CHARLOTTE – Charlotte-Mecklenburg Schools plans to recognize the Class of 2020 with a prerecorded virtual graduation, a drive-through ceremony to pick up diplomas and potentially school-based celebrations in the fall.
CMS is foregoing the traditional pomp and circumstance due to guidance from the Mecklenburg County Health Department as it works to minimize the spread of COVID-19. Virtual ceremonies were deemed a safer alternative.
“This is our starting point,” Superintendent Earnest Winston said. “This is not where we will end. We will continue to work with our principals and student leaders to make this as personable and memorable an event as possible.”
A task force considered multiple scenarios for a graduating class of nearly 10,000 seniors spread among 31 ceremonies and attracting more than 100,000 guests. The task force arrived at three options – all virtual – that were gauged by a student survey.
CMS administrator Matthew Hayes said the task force had concerns about securing larger venues given the safety measures and time required to honor all graduates at the largest schools. Ardrey Kell and Myers Park each have upwards of 800 graduates to recognize.

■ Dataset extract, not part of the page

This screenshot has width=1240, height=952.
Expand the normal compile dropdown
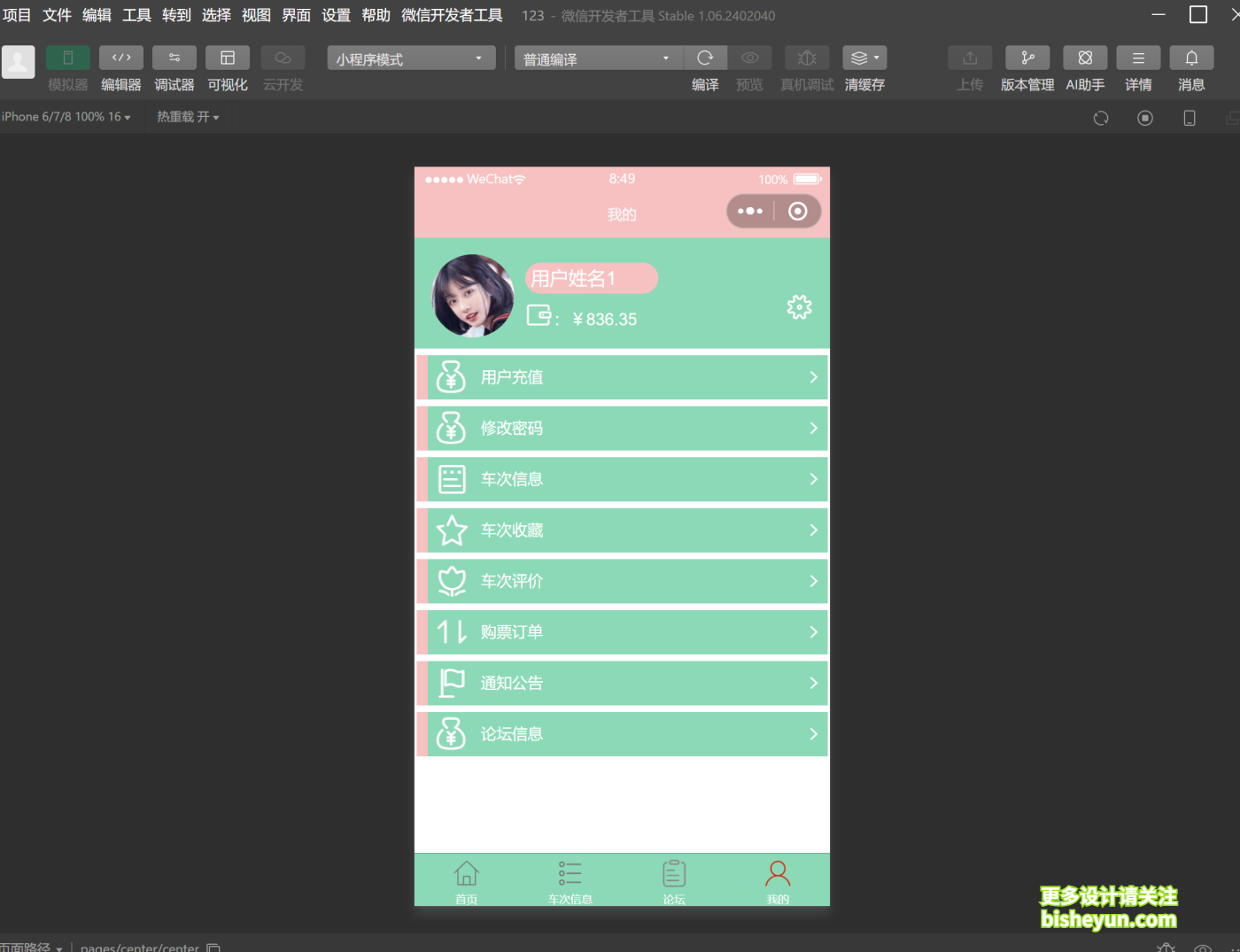coord(598,58)
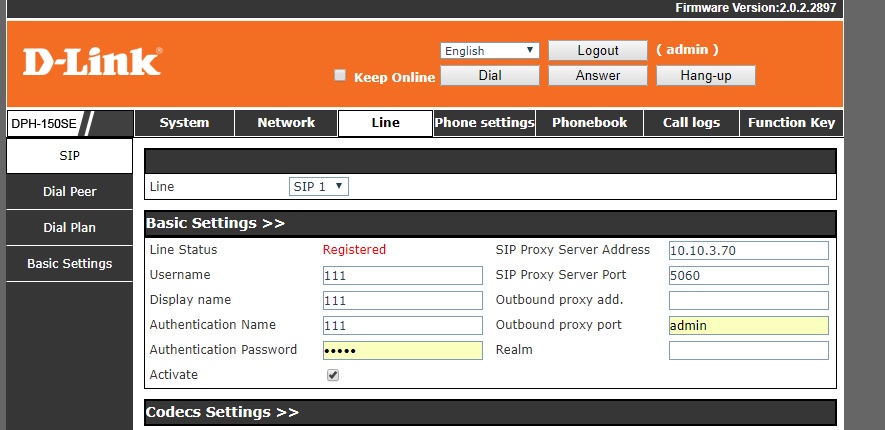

“These graduation celebrations may have to go over a couple of days,” Hayes said. “The main thing here is to make sure that everyone has the same experience and it’s an equitable experience from one of our high schools to one of our other high schools.”
Margaret Marshall, who represents parts of south Charlotte area, said the selected option combines the best of what the school district can do right now.
“It’s not that people aren’t trying and it’s not that people aren’t being creative, because we’re trying to figure out ways that work,” Marshall said. “This really could be very memorable.”
Gabriel Schuhl, an Ardrey Kell junior serving as a student advisor to the school board, said a lot of seniors are justifiably concerned about not having traditional graduations.
“I think a lot of the concerns that a lot of people have are about why can’t we do something in person,” Schuhl said. “The fact is if we can stop one person from being in danger or one person from losing a life, then that will take priority over our celebration. That just seems to be a pretty logical conclusion that we should all be able to agree on.”
The news was especially difficult for school board member Rhonda Cheek. She was looking forward to being on stage with her child during this year’s Hough High School graduation.
Cheek said students didn’t realize when they left school March 13 that they would never be together again as a class. She said not everyone is going to be able to come back for the in-person event later in the year.
“I ask everybody in this community to rally around these kids and pray for us mommas,” she said in tears.
Seventeen people from the public spoke about graduation during the public comment portion of the May 12 school board meeting. Some were disappointed students. Most were parents, urging the district to find a more meaningful experience.
Tashara Black has two daughters graduating this year from Rocky River High School.
Black said the Class of 2020 has had too many letdowns. Her daughters won’t get to experience senior milestones like attending senior prom or walking across a stage to accept their high school diplomas as their families cheer them on.
She suggested schools move graduations to football fields or large stadiums.
“The same effort put forth to continue doing work remotely is the same effort that can be put forth to make a traditional graduation happen for these seniors,” Black said.
Ashley Adam, a senior at Rocky River, wants CMS to consider more solutions beyond virtual graduations.
“This makes me very angry because I feel like the task force could have been more creative with coming up with graduations,” Adam said. “A virtual graduation is not optimal for us because we’re literally sitting through a video to hear our name called out for about two seconds and probably a picture. That is nothing compared to an actual graduation.”
Gianna Sidler, a senior at Ardrey Kell High School, doesn’t like the idea of a prerecorded graduation either. She compared it to watching a video on her phone.
“Honestly, it’s disrespectful to the 13 years of hard work that all students have given,” Sidler said. “It’s just sad to be part of this school community right now. It’s embarrassing honestly, and I’m not proud to be part of CMS at all.”
Winston wants students to know the district is proud of them and the graduation decision was tough.
“It’s not easy making hard decisions,” Winston said. “There are no right answers and no easy choices but I want you and your families to know that the task force and its members worked very hard to come up with options that would keep you safe but would also allow for a memorable and celebratory occasion.”
Want to skip the drive-through?
Students who prefer not to attend or who don’t have transportation can arrange with principals to pick up their diplomas. Schools with May ceremonies will have their ceremonies in June to allow for more planning time.